* _PROBLEM TO SOLVE_: How many lines in the records below contain the word "logo"? Reply with the number alone.

* _RECORDS SUPPLIED_:
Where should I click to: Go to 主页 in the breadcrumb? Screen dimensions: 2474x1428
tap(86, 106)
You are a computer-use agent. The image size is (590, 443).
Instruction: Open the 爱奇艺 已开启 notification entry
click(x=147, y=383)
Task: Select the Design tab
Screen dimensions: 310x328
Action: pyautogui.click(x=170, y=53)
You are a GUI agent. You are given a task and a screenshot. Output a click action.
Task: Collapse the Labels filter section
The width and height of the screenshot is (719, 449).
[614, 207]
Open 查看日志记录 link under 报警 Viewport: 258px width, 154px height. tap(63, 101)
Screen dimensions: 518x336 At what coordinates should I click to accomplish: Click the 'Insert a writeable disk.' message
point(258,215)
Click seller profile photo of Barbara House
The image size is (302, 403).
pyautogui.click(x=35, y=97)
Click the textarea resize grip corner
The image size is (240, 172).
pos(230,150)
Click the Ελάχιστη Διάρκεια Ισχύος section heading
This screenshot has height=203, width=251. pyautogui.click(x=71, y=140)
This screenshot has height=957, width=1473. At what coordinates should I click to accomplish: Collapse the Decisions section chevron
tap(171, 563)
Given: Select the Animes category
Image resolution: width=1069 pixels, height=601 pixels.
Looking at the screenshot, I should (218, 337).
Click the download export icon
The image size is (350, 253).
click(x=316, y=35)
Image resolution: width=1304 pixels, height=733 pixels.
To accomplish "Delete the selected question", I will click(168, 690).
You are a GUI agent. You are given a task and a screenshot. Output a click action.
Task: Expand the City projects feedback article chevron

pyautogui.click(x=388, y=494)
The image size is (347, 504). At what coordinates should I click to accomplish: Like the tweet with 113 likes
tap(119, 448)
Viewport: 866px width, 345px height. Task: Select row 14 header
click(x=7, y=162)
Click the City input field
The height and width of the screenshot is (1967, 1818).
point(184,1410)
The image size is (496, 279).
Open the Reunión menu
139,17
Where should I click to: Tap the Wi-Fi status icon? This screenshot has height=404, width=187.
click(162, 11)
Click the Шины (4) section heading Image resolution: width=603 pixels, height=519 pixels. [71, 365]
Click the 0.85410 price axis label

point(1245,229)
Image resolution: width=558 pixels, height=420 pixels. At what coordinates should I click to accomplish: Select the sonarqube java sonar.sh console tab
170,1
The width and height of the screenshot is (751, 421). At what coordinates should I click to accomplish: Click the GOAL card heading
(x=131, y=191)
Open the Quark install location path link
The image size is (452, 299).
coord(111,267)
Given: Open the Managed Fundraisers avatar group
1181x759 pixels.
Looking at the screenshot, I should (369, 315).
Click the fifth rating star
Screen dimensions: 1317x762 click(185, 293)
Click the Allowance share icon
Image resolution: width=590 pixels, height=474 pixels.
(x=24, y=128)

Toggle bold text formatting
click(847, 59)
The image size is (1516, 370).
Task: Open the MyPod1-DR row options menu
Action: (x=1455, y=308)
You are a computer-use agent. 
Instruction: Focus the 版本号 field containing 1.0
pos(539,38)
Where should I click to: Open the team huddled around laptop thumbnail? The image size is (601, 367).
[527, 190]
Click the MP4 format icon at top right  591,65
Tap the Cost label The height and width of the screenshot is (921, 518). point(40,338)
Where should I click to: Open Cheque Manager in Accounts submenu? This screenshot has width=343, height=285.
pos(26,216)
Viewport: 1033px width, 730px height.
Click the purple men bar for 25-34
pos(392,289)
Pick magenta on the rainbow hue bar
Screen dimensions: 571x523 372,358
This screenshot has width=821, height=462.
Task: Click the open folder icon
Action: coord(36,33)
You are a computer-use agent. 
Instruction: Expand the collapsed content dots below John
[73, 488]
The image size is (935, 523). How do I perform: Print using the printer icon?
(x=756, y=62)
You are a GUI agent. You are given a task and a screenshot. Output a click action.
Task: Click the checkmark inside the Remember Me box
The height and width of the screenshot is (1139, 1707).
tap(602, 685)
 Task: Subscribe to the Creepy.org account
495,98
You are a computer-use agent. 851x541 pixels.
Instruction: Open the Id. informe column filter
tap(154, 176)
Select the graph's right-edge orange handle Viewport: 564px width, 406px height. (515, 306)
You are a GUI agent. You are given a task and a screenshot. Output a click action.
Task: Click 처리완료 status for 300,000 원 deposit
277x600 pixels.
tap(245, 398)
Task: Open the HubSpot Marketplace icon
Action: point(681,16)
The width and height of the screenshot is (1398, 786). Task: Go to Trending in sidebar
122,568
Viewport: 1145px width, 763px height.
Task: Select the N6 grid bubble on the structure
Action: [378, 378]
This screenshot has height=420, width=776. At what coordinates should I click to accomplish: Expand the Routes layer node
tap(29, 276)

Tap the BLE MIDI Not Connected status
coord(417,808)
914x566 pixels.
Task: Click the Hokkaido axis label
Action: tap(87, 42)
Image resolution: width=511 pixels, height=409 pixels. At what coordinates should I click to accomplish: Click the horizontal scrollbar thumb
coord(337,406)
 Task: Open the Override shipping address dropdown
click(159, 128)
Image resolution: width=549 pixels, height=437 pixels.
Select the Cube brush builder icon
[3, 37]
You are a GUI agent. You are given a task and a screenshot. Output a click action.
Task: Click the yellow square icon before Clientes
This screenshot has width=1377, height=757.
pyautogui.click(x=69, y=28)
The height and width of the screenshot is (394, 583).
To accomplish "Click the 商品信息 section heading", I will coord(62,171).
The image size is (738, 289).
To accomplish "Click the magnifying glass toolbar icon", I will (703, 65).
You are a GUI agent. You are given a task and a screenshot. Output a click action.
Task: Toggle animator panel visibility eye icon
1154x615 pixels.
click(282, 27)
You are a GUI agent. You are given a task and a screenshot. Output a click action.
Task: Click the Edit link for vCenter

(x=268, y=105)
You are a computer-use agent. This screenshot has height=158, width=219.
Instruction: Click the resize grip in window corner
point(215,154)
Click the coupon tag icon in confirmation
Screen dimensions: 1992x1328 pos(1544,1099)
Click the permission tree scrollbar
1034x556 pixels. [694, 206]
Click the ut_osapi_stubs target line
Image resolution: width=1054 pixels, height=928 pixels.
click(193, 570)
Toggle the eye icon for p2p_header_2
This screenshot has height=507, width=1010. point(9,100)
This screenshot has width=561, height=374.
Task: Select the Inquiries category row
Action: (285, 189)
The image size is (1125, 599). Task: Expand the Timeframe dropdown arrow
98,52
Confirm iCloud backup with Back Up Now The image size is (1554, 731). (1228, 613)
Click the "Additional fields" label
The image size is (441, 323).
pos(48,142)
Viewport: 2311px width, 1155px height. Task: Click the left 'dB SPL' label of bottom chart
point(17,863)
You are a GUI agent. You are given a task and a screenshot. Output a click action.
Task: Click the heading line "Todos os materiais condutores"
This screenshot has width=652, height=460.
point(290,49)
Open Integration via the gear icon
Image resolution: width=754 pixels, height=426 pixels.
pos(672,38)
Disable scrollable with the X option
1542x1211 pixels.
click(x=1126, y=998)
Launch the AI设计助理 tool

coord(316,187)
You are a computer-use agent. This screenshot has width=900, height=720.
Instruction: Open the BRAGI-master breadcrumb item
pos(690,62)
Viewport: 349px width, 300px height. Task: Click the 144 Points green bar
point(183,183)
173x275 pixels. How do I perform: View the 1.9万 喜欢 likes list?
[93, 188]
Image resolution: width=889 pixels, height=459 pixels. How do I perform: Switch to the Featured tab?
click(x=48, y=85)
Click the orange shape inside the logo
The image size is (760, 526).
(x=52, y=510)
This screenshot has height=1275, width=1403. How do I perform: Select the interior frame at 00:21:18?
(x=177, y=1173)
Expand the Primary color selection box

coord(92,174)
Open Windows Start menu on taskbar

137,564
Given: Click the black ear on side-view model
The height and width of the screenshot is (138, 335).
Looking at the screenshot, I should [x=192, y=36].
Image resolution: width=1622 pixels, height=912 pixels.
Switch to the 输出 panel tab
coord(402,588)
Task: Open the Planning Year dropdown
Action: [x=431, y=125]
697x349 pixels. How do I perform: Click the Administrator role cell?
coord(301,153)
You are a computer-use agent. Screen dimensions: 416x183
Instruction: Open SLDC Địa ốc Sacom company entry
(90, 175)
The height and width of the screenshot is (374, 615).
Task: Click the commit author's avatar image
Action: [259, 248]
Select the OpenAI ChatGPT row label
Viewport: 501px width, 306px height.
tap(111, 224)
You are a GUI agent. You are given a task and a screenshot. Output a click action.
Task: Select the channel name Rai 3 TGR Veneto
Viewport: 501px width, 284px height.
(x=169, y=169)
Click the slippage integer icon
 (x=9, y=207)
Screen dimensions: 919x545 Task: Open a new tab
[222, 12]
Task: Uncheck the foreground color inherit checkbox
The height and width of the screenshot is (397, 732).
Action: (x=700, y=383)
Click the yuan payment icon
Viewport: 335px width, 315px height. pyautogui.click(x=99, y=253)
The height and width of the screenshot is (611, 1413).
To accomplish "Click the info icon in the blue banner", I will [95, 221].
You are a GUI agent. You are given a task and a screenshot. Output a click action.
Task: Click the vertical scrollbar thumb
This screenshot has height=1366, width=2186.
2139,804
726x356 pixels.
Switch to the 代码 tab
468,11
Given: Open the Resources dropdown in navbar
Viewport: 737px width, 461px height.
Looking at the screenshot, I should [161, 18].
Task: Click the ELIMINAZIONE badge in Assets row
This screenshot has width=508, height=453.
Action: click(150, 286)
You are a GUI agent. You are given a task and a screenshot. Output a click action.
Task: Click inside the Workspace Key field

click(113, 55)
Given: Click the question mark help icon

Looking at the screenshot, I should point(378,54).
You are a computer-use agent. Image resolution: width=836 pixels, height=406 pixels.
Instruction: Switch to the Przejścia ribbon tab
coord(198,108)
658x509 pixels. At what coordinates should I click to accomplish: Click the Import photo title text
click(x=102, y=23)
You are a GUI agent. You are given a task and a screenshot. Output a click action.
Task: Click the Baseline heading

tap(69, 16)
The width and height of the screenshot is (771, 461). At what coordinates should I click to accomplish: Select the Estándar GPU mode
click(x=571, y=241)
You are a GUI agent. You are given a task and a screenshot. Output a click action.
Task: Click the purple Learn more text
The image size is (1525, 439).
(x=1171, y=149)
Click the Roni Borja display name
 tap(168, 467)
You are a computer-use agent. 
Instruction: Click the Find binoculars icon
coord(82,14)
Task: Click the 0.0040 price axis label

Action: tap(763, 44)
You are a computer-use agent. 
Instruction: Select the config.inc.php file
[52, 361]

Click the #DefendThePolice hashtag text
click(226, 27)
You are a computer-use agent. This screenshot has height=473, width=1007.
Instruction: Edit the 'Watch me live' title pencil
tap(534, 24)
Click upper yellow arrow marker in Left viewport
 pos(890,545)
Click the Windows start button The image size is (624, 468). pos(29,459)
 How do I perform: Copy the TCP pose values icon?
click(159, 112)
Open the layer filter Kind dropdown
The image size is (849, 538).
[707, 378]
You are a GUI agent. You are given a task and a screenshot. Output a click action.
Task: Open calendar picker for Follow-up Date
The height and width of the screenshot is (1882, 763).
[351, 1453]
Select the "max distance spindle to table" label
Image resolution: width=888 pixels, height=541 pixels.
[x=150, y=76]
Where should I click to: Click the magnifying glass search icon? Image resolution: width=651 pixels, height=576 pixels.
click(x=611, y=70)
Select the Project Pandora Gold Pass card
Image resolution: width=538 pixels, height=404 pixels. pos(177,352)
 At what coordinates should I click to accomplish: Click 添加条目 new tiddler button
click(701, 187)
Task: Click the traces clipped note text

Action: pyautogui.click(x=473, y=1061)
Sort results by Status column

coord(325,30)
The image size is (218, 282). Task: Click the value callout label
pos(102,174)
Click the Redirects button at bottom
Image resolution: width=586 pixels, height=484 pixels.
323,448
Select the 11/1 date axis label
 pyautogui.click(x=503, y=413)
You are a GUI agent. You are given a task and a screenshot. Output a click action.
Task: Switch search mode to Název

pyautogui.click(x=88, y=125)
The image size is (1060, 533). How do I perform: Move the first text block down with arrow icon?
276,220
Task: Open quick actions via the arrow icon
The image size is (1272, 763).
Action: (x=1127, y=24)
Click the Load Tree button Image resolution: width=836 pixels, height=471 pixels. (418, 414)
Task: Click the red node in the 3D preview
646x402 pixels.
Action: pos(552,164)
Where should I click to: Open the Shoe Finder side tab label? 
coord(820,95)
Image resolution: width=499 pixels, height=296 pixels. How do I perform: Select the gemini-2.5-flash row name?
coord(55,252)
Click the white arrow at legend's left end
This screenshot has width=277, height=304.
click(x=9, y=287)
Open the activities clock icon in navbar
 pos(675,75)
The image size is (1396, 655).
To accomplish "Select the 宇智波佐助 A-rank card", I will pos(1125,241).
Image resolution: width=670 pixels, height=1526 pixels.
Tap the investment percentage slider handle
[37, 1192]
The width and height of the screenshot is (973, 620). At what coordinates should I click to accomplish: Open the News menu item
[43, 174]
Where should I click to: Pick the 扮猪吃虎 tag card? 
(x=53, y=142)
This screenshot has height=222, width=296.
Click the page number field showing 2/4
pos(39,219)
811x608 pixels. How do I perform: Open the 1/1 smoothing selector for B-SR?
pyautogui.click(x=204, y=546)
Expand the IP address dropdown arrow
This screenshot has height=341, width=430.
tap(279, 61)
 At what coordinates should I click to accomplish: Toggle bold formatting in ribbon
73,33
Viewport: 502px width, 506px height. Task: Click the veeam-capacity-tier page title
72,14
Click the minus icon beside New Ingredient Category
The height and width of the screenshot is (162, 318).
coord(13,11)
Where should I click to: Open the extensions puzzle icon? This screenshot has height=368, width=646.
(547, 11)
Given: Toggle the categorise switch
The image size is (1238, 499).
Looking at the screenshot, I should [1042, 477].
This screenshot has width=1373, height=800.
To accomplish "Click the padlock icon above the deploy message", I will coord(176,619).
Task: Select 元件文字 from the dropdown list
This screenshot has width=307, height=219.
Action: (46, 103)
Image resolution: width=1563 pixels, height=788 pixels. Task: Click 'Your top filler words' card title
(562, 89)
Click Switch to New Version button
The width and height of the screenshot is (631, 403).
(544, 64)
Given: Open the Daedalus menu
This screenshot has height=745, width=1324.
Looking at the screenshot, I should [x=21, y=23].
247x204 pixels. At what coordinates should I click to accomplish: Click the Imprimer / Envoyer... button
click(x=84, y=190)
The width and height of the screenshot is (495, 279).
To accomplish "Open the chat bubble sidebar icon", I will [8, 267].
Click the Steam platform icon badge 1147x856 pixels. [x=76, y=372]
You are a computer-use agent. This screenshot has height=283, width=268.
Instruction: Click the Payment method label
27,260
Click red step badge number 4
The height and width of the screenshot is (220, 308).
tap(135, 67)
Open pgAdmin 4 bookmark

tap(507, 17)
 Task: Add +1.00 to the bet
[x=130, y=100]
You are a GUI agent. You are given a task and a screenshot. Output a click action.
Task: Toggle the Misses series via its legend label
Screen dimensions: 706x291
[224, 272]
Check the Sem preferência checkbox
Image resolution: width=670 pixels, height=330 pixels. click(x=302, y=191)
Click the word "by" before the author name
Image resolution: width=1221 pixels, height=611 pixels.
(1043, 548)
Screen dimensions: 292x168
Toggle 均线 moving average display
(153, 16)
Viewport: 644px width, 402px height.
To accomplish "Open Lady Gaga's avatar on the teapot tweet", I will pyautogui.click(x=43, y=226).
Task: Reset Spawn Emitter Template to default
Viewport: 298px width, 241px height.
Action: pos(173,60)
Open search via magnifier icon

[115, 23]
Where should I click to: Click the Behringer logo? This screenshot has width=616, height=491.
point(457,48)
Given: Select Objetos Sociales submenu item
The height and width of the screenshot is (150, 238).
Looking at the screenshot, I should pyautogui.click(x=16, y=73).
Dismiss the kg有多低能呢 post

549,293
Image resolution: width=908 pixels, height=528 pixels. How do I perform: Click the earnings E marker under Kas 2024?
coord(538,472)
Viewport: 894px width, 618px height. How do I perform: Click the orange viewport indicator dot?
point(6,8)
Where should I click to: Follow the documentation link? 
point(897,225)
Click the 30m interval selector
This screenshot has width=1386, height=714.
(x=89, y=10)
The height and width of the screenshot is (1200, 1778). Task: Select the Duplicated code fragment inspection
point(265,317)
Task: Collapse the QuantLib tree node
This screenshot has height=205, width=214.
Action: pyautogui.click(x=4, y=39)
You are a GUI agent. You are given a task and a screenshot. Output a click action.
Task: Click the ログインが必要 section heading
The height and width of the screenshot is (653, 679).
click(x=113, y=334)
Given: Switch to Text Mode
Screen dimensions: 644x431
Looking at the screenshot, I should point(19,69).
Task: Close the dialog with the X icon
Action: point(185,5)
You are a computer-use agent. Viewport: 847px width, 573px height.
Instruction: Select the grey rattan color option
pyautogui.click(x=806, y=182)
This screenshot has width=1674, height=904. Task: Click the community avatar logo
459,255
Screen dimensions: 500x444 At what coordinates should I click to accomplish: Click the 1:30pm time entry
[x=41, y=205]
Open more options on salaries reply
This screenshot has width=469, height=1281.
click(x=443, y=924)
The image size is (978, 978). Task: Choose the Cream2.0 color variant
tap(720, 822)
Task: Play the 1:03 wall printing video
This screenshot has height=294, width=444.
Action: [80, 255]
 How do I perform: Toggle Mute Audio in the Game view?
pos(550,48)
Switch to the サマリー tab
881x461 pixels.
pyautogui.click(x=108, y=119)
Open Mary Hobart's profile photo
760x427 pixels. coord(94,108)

* _FINAL RESULT_: 3